Respondent No. 7 is a private limited company having its registered office at Delhi. On 29.08.2001, the seventh respondent had submitted its proposal for establishment of a Software/IT park as a single unit complex, seeking acquisition through KIADB, of 12 acres of land in Survey Nos. 10/1, 10/2, 10/3, 11/1, 11/2, 11/3 of Devarabisanahalli Village and Survey Nos. 27, 28, 29/1, 29/2 and 30/1 of Kariammana Agrahara Village, Bangalore South Taluk, for their proposed project. Their project was approved by the third respondent - SHLCC, on 18.09.2001. Respondent No. 3 submitted its report to the State Government for further action, which in turn, forwarded the report to the second respondent - KIADB, to take action, to acquire the proposed lands. The fourth respondent - Special Land Acquisition officer, KIADB, had proposed to acquire 22 acres 21/2 guntas as against 12 acres, as required by the seventh respondent - M/s. Royal Fragrances Private Limited, and the said proposal was submitted to the first respondent.

The seventh respondent, by its letter dated 22.11.2001, requested the second respondent-KIADB to acquire lands in Survey No. 31 and 32 of Kariyammana Agrahara and Survey No. 54 of Devarabisanahalli and in lieu of the said proposal, to allot the aforesaid lands in favour of M/s. Global Tech Private Limited. Pursuant to the request, the second respondent - KIADB proposed to acquire 29 acres 71/2 guntas of land of Devarabisarnahalli and Kariyammana Agrahara as against 12 acres of land sought by the seventh respondent, and the said proposal was submitted to the first respondent. The KIADB, without obtaining prior approval from the State, had proposed to allot the said 29 acres 71/2 guntas, to the seventh respondent, directing them to deposit 40% of the tentative cost of the land - a sum of '' 84,26,250/-.

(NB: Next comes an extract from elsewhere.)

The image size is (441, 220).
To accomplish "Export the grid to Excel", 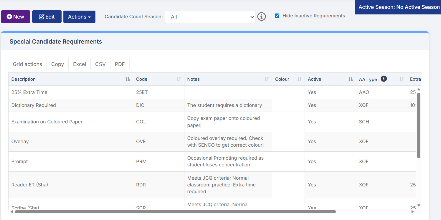I will tap(80, 64).
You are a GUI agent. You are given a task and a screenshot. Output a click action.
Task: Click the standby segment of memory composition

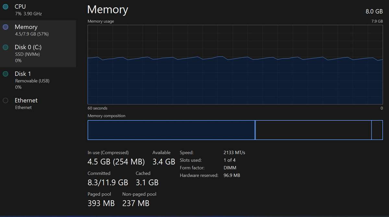[313, 130]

The State Government, by its communication dated 10.1.2002, directed the second respondent, to consider the request of the seventh respondent only in respect of 12 acres and to retain the remaining land for industrial purposes. Subsequently, the first respondent had issued a notification, declaring the lands measuring 29 acres 71/2 guntas of Kariyammana Agrahara and Devarabisanahalli Villages as industrial area and preliminary notification was also issued in that regard, to acquire 29 acres 71/2 guntas of land of Devarabisanahalli and Kariyammana Agrahara Village, including the land bearing Survey No. 30/1.

It is also stated that the directors of respondent No. 7, were also the directors of M/s. Vikas Telecom Limited and M/s. Supreme Build-cap Private Limited and that M/s. Vikas Telecom Limited had secured 110 acres of land situated in Devarabisanahalli and Boganahalli Village, Varthur Hobli, and M/s. Supreme Build-cap Private Limited, had secured an extent of 1 million square feet of land, situated at Devarabisanahalli from KIADB. It is stated that respondents 1 to 3 had favoured respondent No. 7 in the matter of allotment of huge extent of lands.

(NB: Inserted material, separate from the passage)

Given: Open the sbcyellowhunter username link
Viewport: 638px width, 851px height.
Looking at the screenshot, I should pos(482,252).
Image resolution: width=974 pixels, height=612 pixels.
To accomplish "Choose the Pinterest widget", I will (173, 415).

The KIADB, by its communication dated 5.102004 addressed to the first respondent, had stated that the seventh respondent and its group of companies were not bona fide industrialists, but they were developers of real estate and they had secured the allotment of the said land by misrepresentation and political influence. The KIADB had not taken any action in allotting the lands acquired for respondent No. 7 though tentative deposit was collected by it.

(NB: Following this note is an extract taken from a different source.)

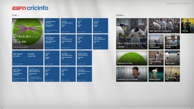
Task: Open the Ranji Trophy series tile
Action: [x=172, y=58]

The petitioners had filed objections to the preliminary notification in respect of the above land before the fourth respondent stating that, since the said area was declared as an industrial area, the petitioners intended to establish a Software Park on the land and had formed a partnership firm called M/s. KCP Electronics and a project report was submitted to the KUM and it was recommended to the KIADB to allot land for the same.

It is further stated that without considering the objection raised by the petitioners, the respondent No. 1 and 2 had issued final notification u/s 28(4) of the KIADB Act.

WP 17211/2009

The petitioner claims to be a private limited company registered under the Companies Act 1956. The petitioner had submitted a detailed project proposal to the KUM, for the Development of an Integrated Infrastructure Project for IT Infrastructure at Devarabisanahalli and Kariyammana Agrahara Villages, Varthur Hobli, Bangalore Urban District. The proposed development included setting up of a Software Technology Park, Research and Development Centre etc. The SHLCC had considered and approved their project in the meeting held on 18.9.2001.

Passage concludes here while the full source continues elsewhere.